## [Page excerpt]

Climbing Up For Air Was a Concept Born out of Misery
Climbing Up For Air Was a Concept Born out of Misery
- Posted by Kaleigh
- On January 29, 2019
One day in the winter of 2017, I found myself lingering with a co-worker after a meeting in the conference room of The Front Climbing Club, SLC. I looked out the 3rd floor window, which usually hosts breathtaking views of the Wasatch Range, into thick, grey air, blocking any view of the mountains only a few miles away. Smog.
I was fed up and angry.
Like, yelling-at-people-in-the-parking-lot-for-idling-their-cars angry (sorry again…), and I was going to rant about bad air quality to anyone who would listen to me. Specifically, about how it seems so many Utahan’s don’t care enough about how their behaviors contribute to the bad air, whether it’s commuting in high emissions vehicles, not car-pooling, or unnecessary idling. I was, to the full definition of the word, miserable. Like, printing-signs-to-put-on-people’s-cars-when-I-saw-them-idling miserable. My choice of ‘action’ was unkind and ineffective (Because who responds well to someone knocking on your window and insisting you change your behavior? Nobody. Nobody likes that.), and I was dejected.
But this day,
as I looked out the window and repeated the frustrations I had been focused on for years, I was reminded by the most recent victim of my frustration that I was standing in the conference room of a company who is ready and willing to throw its weight behind a good cause, and I had a good cause. Not only that, but I was not, in fact, the only person in Utah with the same frustration, and that other groups were busy putting their energy into making a difference instead of spending it on anger and helplessness. To top it off, I was standing three stories above hundreds of outdoors lovers who were as eager as I was to see air quality improvement in the valley.
The conversation shifted from a miserable monologue to energetic deliberation. Inspired by the efforts The Front and its community had already taken, like raising money for Utah Clean Energy through The Impact Coalition, investing in 12 electric car charging stations to encourage our members to take decisive and effective action, and installing solar panels on the OG and new Millcreek gym, we wanted to know: Who else could we partner with to help make even more of a difference?
It wasn’t long before we found the answer: Jared Campbell. (Read more about Jared in our blog post from last year.)
Jared Campbell, a local endurance athlete and long-time climber (ahem, legend), had already been advocating for clean air solutions for more than a decade with his annual event Running up for Air. Simple in its structure and mighty in its effectiveness, Running Up For Air (RUFA) had not only been raising awareness of the effects of bad air quality, but had also raised thousands of dollars to date for an amazing organization dedicated to the cause – Breathe Utah.
after years of feeling miserable and defeated (have I mentioned that I was miserable?), I felt hope knowing that the outdoors community was already rallying to make a change! We immediately contacted Jared for a meeting, and with his enthusiastic support and impeccable organization, Climbing Up For Air (CUFA), the second installment of the Up For Air Series, materialized. With the leadership of Jared, the passion and heart of Breathe Utah, and the community and force of The Front Climbing Club, CUFA’s first year was able to contribute another several thousand dollars toward better air. This year, both RUFA and CUFA will be expanding to Ogden, and we have a lofty goal of raising over $20,000 for clean air solutions.
But, what real change can we actually make?
What does raising funds for this organization even mean? Are there any real solutions to bad air quality?

## [Problems]
- A) Set down the portion of the Climbing Up For Air post starting at "Jared Campbell, a" and ending at "cause – Breathe Utah.".
- B) In the Climbing Up For Air post, which organization had Running Up For Air raised thousands of dollars for?
- C) Do these statements agree with the Climbing Up For Air post? Answer yes or no for each, quoting the words that decide it. (i) The Front installed solar panels on the new Millcreek gym. (ii) The Front invested in 20 electric car charging stations. (iii) Both RUFA and CUFA are expanding to Ogden this year.

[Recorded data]
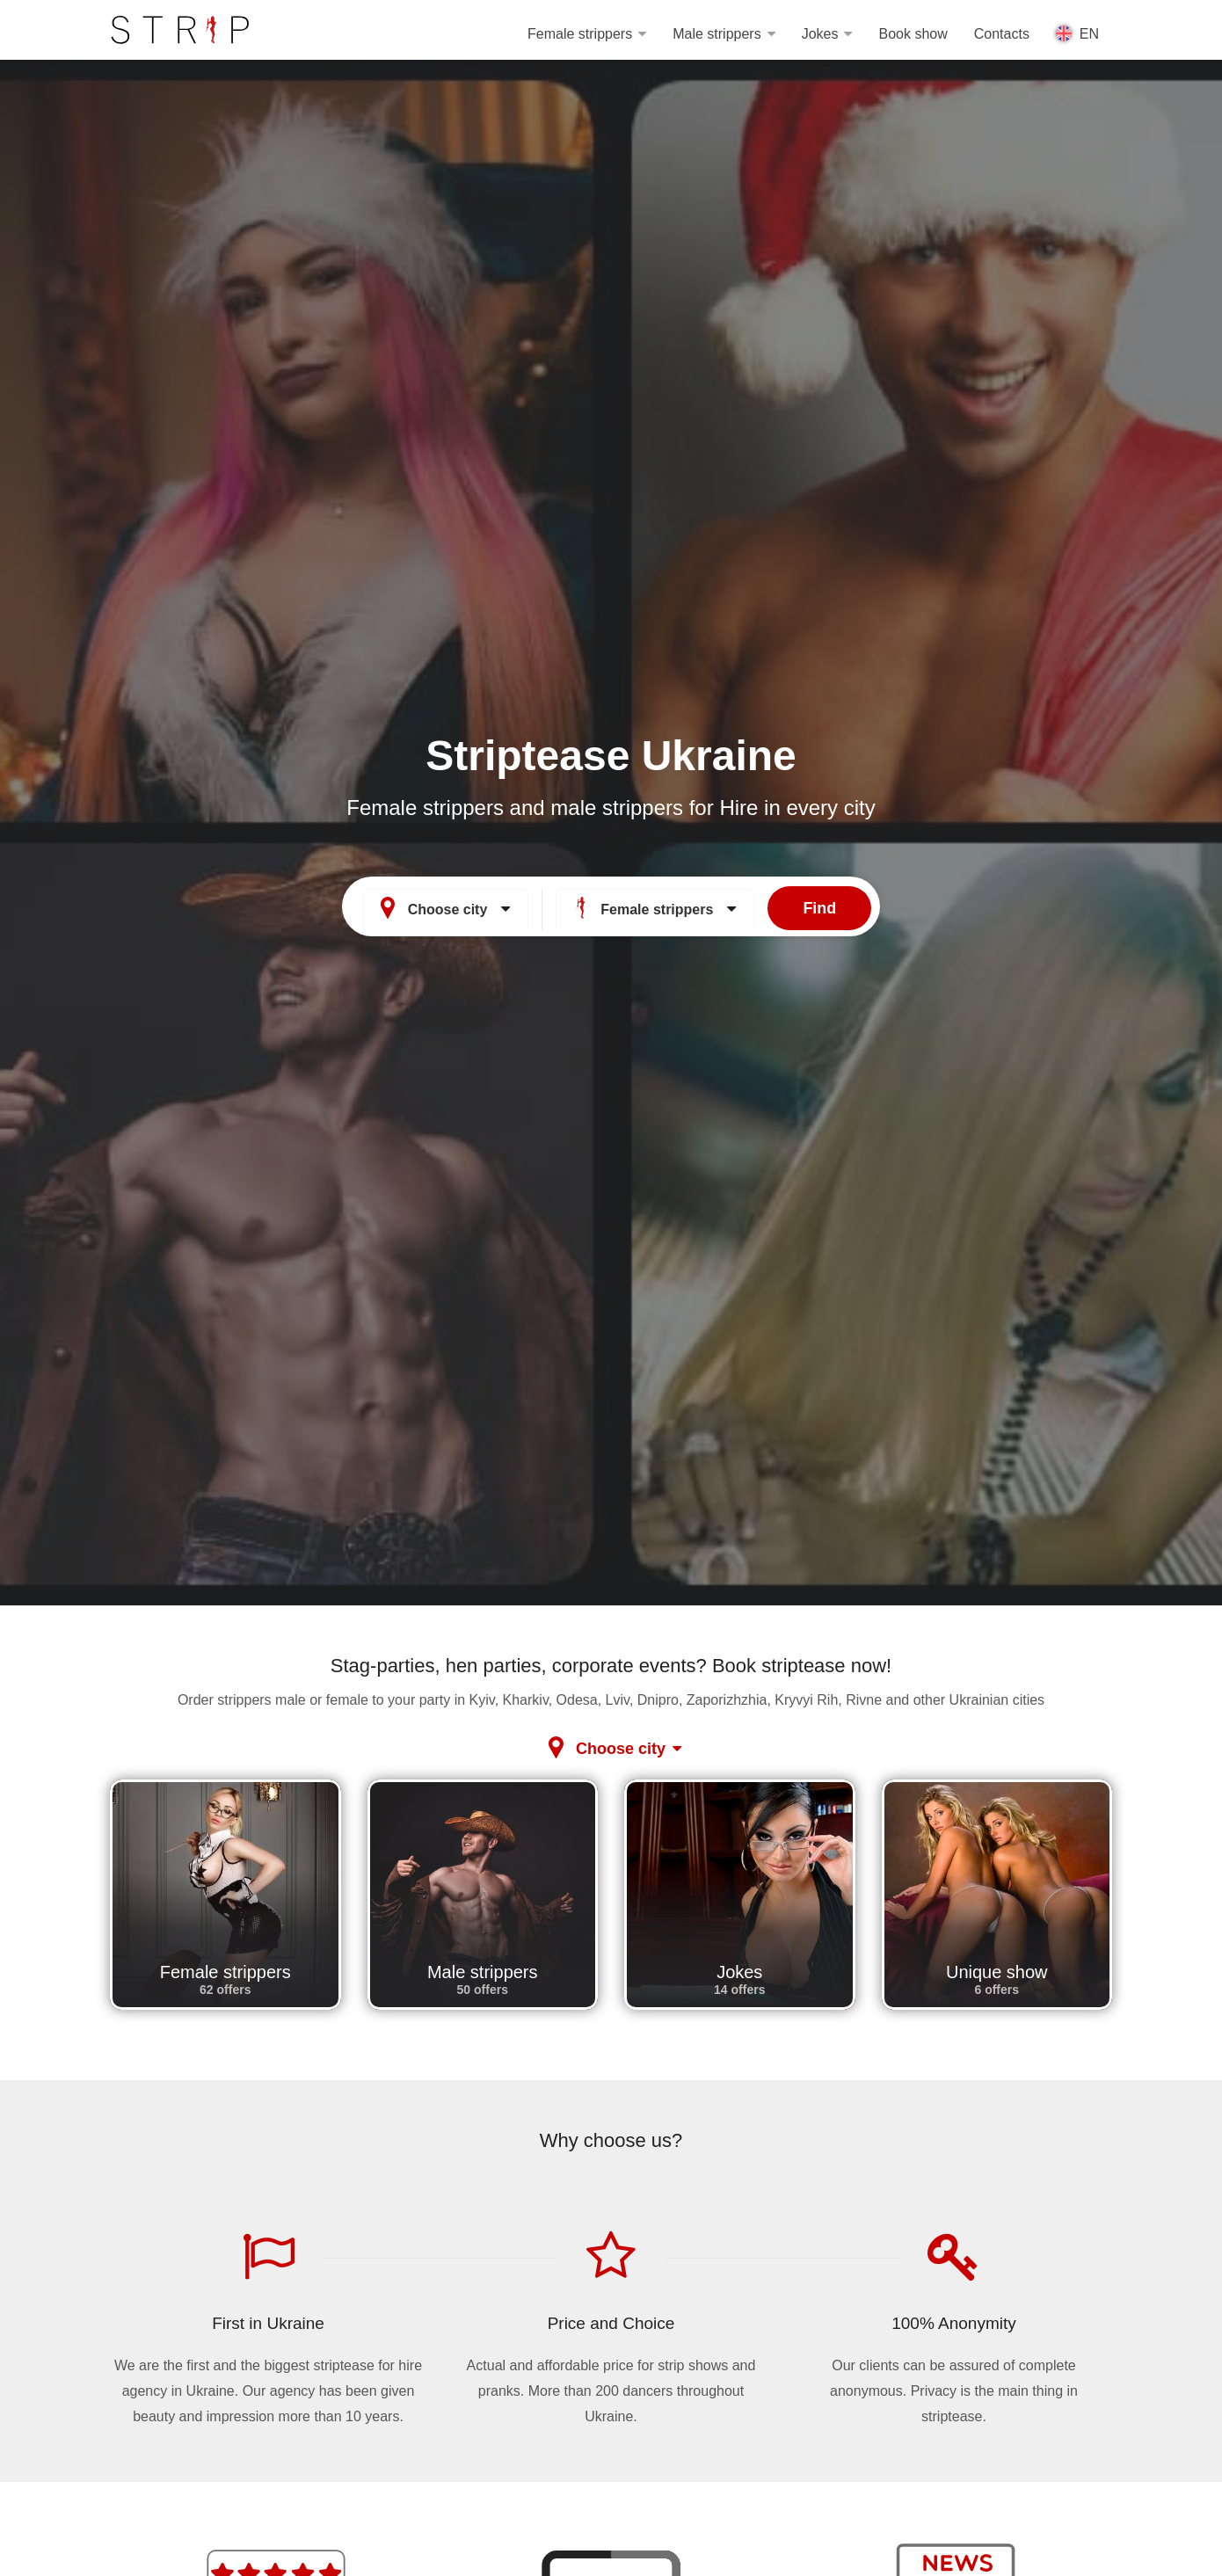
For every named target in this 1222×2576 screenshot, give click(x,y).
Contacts (1001, 33)
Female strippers (579, 33)
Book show (912, 33)
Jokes (820, 33)
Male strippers (716, 33)
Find (819, 906)
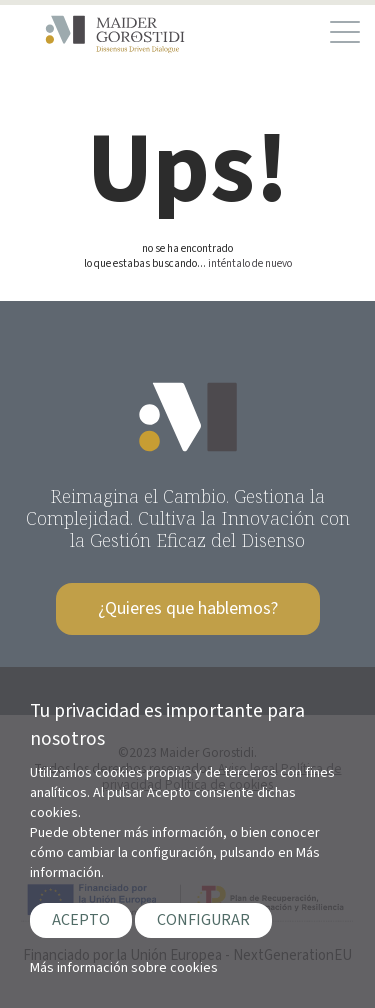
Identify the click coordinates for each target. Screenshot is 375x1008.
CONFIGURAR (203, 920)
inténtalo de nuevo (250, 263)
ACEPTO (81, 920)
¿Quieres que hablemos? (188, 608)
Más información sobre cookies (124, 968)
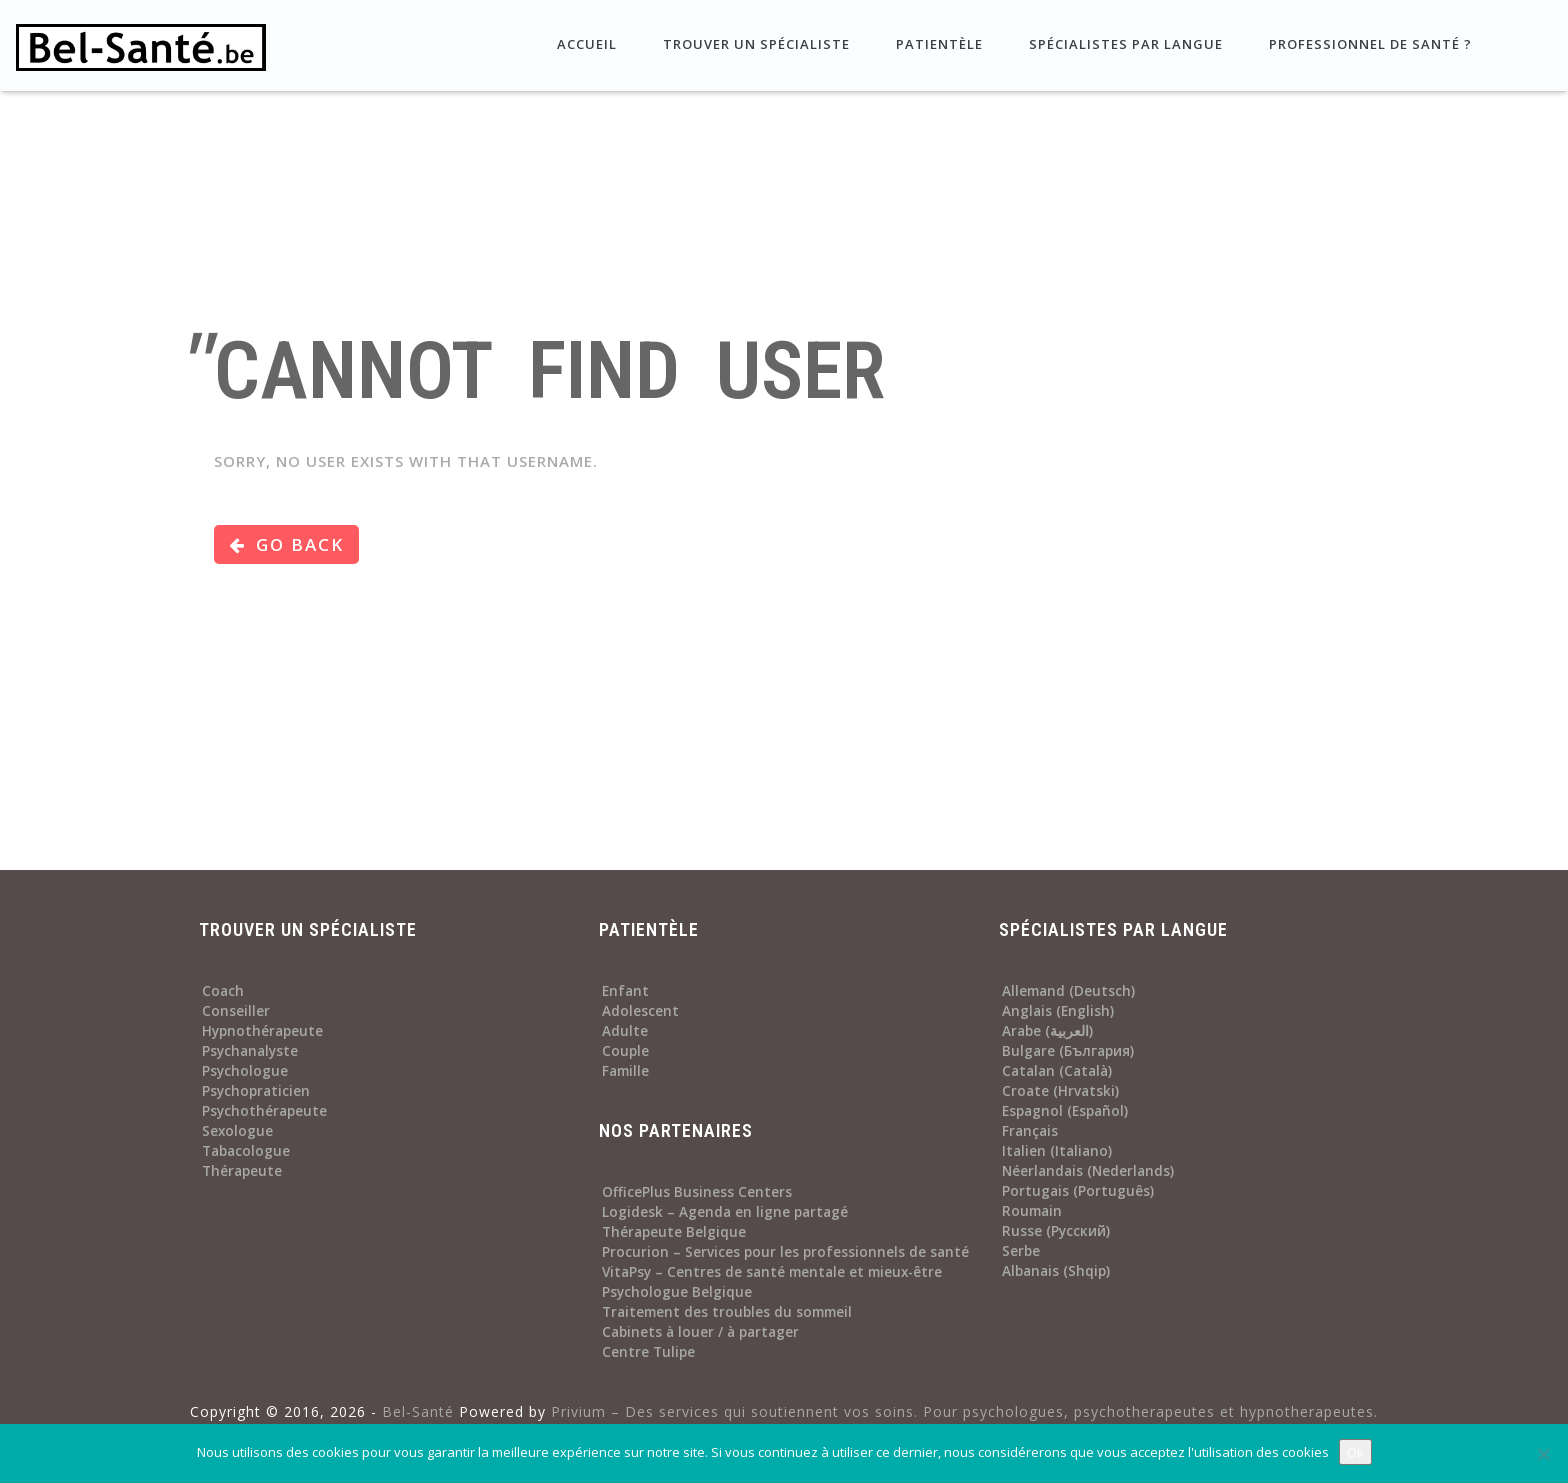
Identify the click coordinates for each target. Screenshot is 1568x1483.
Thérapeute (242, 1171)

## [Written answers]
- A)
Jared Campbell, a local endurance athlete and long-time climber (ahem, legend), had already been advocating for clean air solutions for more than a decade with his annual event Running up for Air. Simple in its structure and mighty in its effectiveness, Running Up For Air (RUFA) had not only been raising awareness of the effects of bad air quality, but had also raised thousands of dollars to date for an amazing organization dedicated to the cause – Breathe Utah.

- B) Breathe Utah

- C)
(i) Yes: "installing solar panels on the OG and new Millcreek gym"
(ii) No: "investing in 12 electric car charging stations"
(iii) Yes: "This year, both RUFA and CUFA will be expanding to Ogden"